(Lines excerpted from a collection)

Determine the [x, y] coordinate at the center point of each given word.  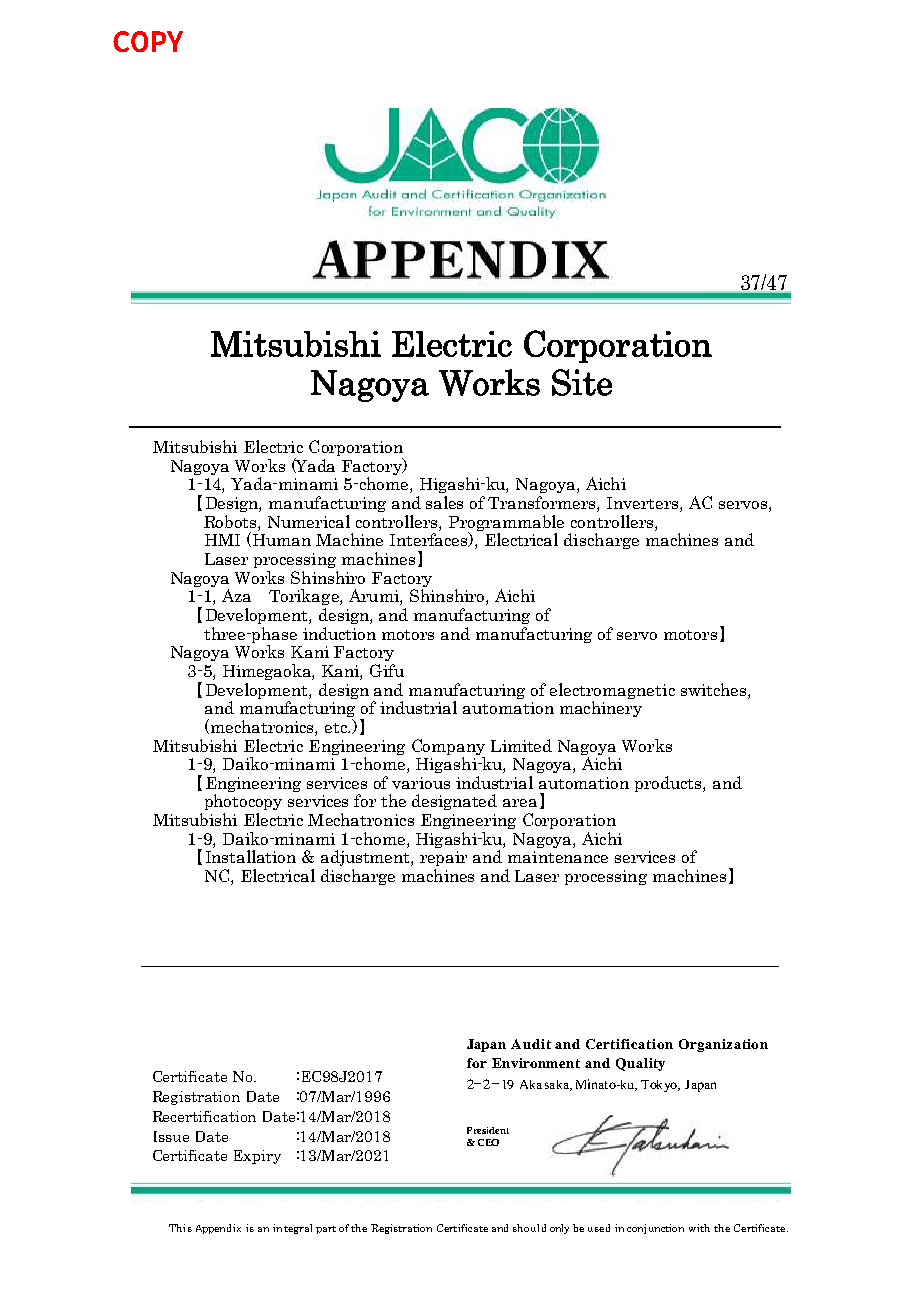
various [421, 783]
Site [582, 382]
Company [448, 747]
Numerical [309, 521]
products [669, 784]
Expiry [257, 1157]
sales [444, 502]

* **SHORT EXERCISE**: Write out all of the lines above word for word, omitting the pictures.

* **CORRECT ANSWER**:
Determine the [x, y] coordinate at the center point of each given word.  
various [421, 783]
Site [582, 382]
Company [448, 747]
Numerical [309, 521]
products [669, 784]
Expiry [257, 1157]
sales [444, 502]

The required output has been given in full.